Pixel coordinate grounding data
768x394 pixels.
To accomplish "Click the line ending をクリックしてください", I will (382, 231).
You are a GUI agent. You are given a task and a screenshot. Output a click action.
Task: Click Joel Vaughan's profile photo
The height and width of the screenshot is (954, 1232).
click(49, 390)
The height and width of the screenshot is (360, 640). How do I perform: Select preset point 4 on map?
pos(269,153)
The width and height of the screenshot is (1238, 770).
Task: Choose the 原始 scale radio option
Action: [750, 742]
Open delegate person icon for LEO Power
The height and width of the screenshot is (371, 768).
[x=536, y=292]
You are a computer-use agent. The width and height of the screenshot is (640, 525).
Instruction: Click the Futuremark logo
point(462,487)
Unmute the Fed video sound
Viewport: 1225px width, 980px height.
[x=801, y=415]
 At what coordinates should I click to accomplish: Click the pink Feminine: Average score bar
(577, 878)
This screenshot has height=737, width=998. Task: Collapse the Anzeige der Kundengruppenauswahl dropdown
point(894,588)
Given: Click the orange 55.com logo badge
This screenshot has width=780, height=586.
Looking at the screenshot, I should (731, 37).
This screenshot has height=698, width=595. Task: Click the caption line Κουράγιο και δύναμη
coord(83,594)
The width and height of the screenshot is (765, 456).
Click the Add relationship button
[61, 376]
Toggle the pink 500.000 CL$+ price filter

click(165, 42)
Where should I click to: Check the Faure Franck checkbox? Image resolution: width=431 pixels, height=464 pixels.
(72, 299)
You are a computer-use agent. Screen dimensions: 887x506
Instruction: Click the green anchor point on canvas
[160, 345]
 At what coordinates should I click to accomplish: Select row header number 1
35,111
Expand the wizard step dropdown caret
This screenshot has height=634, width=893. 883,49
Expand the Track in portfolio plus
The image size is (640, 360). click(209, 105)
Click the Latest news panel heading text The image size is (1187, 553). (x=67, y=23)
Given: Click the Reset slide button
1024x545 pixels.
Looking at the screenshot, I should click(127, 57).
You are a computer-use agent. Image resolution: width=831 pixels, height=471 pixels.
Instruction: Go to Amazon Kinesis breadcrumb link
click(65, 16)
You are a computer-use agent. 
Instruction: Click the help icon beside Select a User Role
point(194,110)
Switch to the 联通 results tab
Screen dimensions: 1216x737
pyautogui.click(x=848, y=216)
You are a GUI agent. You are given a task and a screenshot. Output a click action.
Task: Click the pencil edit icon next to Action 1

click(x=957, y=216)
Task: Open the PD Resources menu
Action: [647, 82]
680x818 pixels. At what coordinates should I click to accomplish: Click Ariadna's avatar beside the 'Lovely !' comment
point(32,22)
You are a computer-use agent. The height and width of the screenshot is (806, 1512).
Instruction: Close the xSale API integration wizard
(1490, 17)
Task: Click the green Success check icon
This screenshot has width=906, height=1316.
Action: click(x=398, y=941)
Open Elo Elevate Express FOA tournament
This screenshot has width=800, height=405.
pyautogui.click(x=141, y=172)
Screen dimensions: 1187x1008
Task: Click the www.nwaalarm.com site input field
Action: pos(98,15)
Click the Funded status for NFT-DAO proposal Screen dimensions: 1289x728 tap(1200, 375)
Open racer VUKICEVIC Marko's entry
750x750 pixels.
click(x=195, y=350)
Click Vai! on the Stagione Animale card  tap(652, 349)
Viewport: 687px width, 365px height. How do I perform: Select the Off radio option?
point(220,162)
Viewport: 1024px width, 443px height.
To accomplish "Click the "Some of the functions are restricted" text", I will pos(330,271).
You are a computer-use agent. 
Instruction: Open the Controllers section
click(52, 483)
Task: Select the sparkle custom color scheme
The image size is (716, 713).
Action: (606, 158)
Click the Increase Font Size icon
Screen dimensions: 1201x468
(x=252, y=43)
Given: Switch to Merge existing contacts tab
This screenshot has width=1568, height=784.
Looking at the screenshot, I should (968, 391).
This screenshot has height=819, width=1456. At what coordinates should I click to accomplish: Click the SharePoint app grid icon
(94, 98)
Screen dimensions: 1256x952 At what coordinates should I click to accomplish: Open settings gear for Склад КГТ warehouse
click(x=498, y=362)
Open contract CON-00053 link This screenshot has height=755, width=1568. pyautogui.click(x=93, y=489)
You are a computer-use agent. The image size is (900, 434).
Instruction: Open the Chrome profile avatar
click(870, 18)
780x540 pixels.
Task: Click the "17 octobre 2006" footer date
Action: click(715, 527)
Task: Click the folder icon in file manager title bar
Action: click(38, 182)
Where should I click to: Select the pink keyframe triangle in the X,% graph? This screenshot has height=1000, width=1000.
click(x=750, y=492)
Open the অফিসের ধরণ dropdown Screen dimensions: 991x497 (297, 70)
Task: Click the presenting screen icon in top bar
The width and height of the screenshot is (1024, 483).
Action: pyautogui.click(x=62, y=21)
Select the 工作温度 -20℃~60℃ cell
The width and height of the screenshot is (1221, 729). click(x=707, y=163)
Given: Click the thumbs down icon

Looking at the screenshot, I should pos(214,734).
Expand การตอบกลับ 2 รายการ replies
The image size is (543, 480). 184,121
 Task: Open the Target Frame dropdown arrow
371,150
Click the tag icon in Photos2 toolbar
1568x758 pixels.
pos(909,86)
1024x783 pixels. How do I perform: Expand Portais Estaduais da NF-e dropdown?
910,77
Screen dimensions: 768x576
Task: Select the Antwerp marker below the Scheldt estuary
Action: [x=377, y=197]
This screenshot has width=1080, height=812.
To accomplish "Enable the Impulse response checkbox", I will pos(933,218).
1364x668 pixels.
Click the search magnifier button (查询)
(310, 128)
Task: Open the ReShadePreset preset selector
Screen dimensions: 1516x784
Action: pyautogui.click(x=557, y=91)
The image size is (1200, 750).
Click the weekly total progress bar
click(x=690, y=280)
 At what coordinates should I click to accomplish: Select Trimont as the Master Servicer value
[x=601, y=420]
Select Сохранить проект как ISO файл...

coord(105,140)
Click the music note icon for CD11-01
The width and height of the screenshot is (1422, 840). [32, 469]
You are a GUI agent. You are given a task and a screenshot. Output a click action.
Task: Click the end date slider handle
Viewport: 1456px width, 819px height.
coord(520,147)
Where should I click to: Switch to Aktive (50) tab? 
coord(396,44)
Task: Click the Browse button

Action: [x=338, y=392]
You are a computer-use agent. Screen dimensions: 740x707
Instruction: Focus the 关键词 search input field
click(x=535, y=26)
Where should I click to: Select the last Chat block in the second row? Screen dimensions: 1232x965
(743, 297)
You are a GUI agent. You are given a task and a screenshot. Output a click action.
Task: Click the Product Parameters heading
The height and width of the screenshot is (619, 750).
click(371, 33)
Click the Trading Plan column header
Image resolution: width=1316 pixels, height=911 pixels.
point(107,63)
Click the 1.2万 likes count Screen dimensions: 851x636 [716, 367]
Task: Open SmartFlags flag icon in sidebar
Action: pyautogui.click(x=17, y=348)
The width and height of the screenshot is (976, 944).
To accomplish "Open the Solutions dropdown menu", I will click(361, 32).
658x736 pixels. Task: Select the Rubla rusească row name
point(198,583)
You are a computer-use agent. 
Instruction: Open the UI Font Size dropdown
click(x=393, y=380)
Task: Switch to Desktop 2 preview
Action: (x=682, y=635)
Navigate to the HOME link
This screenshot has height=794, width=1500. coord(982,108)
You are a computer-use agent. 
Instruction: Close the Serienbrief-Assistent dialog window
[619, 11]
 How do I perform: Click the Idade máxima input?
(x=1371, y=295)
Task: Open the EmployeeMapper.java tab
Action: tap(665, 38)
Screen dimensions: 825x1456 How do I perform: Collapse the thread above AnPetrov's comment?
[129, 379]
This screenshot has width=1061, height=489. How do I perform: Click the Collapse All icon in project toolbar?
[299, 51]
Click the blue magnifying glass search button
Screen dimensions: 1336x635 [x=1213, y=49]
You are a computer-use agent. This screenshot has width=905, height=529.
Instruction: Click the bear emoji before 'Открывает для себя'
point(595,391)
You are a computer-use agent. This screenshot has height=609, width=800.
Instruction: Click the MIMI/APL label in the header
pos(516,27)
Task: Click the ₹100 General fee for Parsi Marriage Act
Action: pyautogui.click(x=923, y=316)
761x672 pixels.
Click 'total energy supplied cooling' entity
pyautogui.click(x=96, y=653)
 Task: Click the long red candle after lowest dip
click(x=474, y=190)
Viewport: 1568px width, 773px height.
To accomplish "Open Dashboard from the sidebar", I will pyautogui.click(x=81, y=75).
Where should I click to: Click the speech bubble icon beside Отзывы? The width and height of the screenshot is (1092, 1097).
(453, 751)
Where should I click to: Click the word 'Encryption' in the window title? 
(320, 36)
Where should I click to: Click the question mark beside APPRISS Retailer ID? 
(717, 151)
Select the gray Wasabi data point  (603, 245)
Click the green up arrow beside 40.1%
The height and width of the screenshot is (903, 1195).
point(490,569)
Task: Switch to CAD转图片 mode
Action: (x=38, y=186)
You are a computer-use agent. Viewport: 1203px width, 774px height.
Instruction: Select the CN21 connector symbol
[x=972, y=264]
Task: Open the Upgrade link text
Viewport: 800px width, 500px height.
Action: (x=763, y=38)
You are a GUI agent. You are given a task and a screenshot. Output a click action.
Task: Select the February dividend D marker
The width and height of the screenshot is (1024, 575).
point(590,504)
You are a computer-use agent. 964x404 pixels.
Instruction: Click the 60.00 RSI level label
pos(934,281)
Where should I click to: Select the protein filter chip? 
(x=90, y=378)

- _Assignment_
Your answer should be the lines above from the one containing "Screen dimensions: 825x1456" through the one containing "has width=905, height=529.", copied exactly and with both ends kept.

- _Response_
Screen dimensions: 825x1456 How do I perform: Collapse the thread above AnPetrov's comment?
[129, 379]
This screenshot has width=1061, height=489. How do I perform: Click the Collapse All icon in project toolbar?
[299, 51]
Click the blue magnifying glass search button
Screen dimensions: 1336x635 [x=1213, y=49]
You are a computer-use agent. This screenshot has width=905, height=529.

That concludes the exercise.